Me puse a dar patadas y a debatirme con todas mis fuerzas para superar el pánico que casi me tenía paralizado.

—¡Ya vale! ¡Deja de darme patadas! —chilló una voz.

¿La sirena?

—¡Oye…! —grité rabioso al ver aparecer la cabeza de Sheena.

Mi hermana se quitó las gafas de bucear.

—¡No hay para tanto! —me soltó—. Casi no te he arañado.

—¿Qué haces aquí?

—¿Y tú? —replicó ella de mal humor—. El doctor D. nos dijo que no nos acercáramos a este lugar.

—Entonces ¿qué haces tú aquí? —grité.

—Sabía que tramabas algo y por eso te he seguido —me respondió mientras se ponía otra vez las gafas.

—No estoy tramando nada —mentí—. Sólo he salido a bucear un rato.

—Que me lo voy a creer… ¿Y por eso has salido a las seis y media de la mañana, para venir al mismo sitio donde ayer te quemaste el pie? ¡Tú tramas algo, o estás chalado!

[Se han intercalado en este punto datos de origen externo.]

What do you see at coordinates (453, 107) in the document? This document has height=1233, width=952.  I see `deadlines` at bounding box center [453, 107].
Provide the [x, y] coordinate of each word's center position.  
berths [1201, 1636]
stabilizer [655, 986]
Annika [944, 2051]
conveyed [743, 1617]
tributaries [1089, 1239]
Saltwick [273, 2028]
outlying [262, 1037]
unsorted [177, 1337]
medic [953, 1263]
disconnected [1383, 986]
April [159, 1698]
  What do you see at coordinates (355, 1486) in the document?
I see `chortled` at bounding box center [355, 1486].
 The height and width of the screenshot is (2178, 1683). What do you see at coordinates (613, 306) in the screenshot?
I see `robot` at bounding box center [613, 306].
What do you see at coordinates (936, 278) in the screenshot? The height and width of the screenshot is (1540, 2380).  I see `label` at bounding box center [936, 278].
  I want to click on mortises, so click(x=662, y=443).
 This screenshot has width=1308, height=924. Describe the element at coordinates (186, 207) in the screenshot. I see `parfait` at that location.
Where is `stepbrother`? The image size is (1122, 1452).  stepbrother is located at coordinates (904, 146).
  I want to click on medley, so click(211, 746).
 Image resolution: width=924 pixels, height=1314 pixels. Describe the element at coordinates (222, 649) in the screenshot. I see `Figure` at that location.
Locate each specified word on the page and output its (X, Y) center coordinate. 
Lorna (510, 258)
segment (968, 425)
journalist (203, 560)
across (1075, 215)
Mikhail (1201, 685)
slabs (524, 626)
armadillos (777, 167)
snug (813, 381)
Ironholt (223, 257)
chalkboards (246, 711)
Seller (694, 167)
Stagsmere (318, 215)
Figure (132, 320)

¡Menuda elección! O tramaba algo o estaba chalado. ¿Cuál de las dos cosas podía admitir? Si admitía que me traía algo entre manos, tendría que contarle lo de la sirena, y eso no podía hacerlo.

—Muy bien —dije, encogiéndome de hombros—. Supongo que estoy chalado.

—Pues vaya novedad —masculló ella sarcásticamente—. Vamos al barco, Billy. El doctor D. nos estará buscando.

—Vuelve tú. Yo iré dentro de un rato.

—Billy, el doctor D. se va a enfadar de verdad. Seguro que está a punto de soltar el bote para salir a buscarnos.

Por un momento estuve tentado de volver con ella, pero vi de reojo que algo se agitaba al otro lado del arrecife.

«¡La sirena! —pensé—. Tiene que ser ella. ¡Si no voy ahora mismo se me escapará!»

Me di la vuelta y empecé a nadar a toda velocidad hacia el arrecife.

—¡Billy! —me gritó Sheena—. ¡Billy! ¡Vuelve! ¡Billy!

Me pareció que me llamaba con miedo, pero no hice ni caso. Pensé que intentaba asustarme.

—¡Billy! —me gritó otra vez—. ¡Billy!

Yo seguí nadando. No pensaba detenerme por nada del mundo. Pero más tarde me di cuenta de que hubiera hecho bien en escucharla.